To the Editor:
In last week’s letter to the editor (“Dose the deer, don’t kill them”), Lorraine Parish advocated for the use of four-poster feeding stations as an alternative to reducing the number of deer on the Vineyard. Four-posters provide corn to deer; when the deer come to feed, rollers apply permethrin to their heads, necks, and foreparts, killing any ticks in those areas.
Ms. Parish is correct that four-posters have been shown to reduce the number of ticks in an area. However, one big problem is the cost. While the initial cost is only about $400 to $700 per four-poster, annual cost to operate them can be substantial, since in addition to the cost of purchasing corn and permethrin, someone needs to refill the corn on a weekly basis, and a certified pesticide applicator needs to refill the permethrin roughly twice a month. One four-poster costs between $2,300 and $4,500 per year to maintain.
To be effective, there should be one four-poster for every 120 acres of habitat. The Vineyard is approximately 64,000 acres. To properly treat even the 10 percent of the Vineyard with the highest densities of deer or lone star ticks would require about 50 four-posters.
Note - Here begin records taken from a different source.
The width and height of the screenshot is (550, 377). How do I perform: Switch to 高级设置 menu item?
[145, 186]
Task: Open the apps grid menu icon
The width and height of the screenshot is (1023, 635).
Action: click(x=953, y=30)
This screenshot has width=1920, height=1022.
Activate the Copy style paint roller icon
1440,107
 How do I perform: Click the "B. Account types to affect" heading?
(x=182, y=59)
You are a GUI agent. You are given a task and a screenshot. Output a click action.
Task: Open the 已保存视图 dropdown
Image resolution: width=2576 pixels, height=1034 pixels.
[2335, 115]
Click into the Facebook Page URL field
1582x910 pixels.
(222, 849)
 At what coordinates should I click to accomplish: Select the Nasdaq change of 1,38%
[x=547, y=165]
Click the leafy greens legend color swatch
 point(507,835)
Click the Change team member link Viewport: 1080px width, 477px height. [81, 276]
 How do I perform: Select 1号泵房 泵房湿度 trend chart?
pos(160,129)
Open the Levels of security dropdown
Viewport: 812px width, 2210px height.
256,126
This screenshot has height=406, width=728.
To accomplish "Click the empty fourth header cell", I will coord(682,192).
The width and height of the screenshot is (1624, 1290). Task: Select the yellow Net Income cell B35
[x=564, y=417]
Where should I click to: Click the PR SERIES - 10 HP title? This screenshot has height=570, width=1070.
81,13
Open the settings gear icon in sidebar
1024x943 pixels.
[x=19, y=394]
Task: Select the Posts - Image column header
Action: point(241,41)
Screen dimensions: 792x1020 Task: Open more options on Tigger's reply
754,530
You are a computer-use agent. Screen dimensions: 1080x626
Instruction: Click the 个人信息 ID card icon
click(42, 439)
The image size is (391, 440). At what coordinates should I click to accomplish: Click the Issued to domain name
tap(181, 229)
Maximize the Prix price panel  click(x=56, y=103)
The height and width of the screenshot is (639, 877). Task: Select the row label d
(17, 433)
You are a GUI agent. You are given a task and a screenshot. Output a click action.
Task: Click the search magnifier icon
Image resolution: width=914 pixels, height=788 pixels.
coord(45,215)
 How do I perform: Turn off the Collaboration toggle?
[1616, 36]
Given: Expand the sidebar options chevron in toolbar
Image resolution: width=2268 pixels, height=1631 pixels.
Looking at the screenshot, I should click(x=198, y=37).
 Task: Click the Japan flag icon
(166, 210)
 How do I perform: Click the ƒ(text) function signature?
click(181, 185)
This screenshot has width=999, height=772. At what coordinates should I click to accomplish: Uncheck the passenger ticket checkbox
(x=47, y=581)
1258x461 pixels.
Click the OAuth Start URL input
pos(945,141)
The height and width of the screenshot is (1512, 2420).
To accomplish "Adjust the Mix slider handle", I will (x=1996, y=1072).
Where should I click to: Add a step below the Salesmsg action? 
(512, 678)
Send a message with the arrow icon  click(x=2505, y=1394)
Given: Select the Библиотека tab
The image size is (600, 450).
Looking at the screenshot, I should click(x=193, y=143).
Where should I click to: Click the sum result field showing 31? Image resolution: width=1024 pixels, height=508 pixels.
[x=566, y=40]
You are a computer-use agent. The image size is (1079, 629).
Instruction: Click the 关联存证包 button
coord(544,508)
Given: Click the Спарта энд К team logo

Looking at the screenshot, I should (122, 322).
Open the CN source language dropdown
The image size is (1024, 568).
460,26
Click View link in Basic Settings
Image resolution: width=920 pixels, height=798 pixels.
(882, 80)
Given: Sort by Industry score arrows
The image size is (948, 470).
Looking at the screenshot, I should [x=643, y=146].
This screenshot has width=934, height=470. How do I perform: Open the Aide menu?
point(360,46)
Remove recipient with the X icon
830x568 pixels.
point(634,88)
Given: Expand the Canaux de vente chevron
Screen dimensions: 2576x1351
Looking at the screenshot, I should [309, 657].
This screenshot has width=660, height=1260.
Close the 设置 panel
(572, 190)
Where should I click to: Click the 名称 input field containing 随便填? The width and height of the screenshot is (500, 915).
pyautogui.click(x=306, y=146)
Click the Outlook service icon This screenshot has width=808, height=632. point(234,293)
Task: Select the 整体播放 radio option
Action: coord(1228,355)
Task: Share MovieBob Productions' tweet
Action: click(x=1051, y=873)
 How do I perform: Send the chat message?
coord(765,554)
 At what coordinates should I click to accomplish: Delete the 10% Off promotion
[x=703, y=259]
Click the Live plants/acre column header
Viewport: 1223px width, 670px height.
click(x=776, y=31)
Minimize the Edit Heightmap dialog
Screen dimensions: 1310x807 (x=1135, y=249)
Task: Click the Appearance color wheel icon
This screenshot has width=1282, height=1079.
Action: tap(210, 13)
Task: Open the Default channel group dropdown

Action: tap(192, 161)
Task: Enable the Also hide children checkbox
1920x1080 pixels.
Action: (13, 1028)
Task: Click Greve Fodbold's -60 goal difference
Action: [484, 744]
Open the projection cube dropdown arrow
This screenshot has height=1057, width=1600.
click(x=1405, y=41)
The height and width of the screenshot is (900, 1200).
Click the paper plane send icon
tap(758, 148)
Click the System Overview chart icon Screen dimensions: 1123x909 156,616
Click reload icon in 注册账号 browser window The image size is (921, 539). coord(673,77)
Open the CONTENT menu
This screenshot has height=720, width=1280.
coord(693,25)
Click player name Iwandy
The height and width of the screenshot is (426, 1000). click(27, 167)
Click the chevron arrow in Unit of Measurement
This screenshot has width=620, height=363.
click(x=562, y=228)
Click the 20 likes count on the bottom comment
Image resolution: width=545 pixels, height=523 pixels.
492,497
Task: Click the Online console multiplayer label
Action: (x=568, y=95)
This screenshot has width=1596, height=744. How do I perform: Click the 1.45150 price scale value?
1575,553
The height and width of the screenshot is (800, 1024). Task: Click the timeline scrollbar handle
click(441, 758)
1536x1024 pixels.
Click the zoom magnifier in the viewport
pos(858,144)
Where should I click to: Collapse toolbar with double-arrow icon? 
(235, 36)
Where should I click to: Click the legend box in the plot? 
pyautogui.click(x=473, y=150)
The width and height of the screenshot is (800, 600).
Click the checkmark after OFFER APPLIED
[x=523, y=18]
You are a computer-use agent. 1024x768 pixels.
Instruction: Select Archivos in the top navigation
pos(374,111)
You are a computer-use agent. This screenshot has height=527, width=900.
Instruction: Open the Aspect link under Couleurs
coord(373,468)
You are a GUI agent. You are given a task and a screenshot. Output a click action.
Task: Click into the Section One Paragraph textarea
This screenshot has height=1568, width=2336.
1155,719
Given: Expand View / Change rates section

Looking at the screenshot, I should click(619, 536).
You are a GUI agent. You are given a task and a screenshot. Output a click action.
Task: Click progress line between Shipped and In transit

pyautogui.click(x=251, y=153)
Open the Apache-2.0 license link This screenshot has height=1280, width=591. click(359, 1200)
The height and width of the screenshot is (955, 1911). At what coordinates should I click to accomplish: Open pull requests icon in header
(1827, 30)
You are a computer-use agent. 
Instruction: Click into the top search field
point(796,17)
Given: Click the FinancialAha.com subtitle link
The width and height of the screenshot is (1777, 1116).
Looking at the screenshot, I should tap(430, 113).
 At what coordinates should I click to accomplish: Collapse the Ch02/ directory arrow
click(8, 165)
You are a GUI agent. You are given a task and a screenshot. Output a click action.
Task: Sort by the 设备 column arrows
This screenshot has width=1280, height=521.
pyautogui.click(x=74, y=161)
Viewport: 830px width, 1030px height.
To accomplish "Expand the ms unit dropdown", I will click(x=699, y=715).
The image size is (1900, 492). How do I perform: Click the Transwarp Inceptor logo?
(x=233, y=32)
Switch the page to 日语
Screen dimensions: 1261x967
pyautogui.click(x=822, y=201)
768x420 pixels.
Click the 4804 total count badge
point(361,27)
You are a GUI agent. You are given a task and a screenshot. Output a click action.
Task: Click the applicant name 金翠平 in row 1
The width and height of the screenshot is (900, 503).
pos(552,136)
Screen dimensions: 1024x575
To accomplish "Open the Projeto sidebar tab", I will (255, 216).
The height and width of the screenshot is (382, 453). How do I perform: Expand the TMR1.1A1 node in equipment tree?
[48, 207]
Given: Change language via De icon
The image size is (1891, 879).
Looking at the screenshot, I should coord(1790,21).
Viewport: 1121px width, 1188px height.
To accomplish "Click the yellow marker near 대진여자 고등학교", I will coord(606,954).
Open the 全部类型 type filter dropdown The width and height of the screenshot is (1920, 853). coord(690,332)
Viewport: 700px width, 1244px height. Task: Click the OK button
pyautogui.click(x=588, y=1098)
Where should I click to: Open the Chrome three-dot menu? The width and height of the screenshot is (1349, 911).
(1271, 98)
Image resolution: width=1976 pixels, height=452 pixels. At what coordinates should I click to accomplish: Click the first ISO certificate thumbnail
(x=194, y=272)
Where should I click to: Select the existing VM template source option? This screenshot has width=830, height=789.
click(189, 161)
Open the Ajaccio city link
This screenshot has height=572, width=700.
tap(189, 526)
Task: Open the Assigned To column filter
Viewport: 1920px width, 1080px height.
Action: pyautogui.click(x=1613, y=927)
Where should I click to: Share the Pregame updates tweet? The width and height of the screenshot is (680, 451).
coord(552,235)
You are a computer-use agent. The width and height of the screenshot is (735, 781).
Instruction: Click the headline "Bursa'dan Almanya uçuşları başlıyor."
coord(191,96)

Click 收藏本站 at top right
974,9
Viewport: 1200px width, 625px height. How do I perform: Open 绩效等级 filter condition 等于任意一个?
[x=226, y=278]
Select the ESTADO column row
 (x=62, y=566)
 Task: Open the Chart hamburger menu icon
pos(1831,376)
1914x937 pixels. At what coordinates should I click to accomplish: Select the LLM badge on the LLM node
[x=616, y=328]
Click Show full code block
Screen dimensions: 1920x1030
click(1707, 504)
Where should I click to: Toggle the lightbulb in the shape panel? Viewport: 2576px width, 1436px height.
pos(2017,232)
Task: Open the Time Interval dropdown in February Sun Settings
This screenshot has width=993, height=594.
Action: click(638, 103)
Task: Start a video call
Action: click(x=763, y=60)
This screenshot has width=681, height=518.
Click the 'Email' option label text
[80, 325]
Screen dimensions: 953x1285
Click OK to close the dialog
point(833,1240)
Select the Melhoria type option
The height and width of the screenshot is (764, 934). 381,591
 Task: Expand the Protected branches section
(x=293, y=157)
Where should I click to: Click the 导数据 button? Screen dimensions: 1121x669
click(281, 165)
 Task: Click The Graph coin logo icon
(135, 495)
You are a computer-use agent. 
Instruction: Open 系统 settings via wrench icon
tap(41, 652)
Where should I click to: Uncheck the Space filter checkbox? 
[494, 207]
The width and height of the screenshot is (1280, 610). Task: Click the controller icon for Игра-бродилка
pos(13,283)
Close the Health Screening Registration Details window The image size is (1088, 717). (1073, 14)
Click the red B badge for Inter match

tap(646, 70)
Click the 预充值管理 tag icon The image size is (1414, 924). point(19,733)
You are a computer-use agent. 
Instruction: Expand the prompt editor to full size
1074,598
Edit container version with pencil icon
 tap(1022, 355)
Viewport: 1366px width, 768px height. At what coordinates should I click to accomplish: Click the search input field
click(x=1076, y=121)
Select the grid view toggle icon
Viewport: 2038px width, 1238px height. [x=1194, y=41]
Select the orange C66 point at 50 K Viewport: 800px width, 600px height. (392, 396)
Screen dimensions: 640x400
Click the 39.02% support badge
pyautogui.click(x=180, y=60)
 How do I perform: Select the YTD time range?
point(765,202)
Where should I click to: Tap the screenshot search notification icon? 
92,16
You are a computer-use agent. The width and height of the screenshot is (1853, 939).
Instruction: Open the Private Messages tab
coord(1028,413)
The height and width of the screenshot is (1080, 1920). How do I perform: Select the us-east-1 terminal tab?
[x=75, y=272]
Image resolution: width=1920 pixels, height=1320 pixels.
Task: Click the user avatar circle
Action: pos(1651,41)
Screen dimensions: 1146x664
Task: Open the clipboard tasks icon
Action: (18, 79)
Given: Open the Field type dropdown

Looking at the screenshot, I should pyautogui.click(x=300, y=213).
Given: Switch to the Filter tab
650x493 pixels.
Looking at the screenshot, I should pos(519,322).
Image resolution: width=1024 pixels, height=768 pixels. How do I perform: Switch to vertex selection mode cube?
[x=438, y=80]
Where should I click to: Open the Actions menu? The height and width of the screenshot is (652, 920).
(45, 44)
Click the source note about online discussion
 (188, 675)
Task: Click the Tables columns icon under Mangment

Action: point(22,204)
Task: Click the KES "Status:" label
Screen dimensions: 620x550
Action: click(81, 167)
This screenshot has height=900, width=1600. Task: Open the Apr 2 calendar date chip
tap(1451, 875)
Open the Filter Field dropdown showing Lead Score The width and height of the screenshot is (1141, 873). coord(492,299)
Even if we use the lower annual cost of $2,300, maintaining 50 four-posters on Martha’s Vineyard would cost over $120,000 per year, and cover only 10 percent of the Island.
The estimated cost of maintaining the 250 four-posters need to cover half the Island would be between $575,000 and $1.125 million. It is hard to imagine spending $100,000 a year to control ticks, let alone the half-million to a million dollars a year it would cost to maintain four-posters on half of Martha’s Vineyard.
Thus, while the four-posters may be a viable alternative for small areas of the island, the high cost of maintaining them precludes their use as a primary solution to the epidemic of tick-borne illnesses on the Vineyard.
Richard Johnson
Oak Bluffs
Mr. Johnson is a biologist studying tick-borne disease with a grant from Martha’s Vineyard Hospital. —Ed.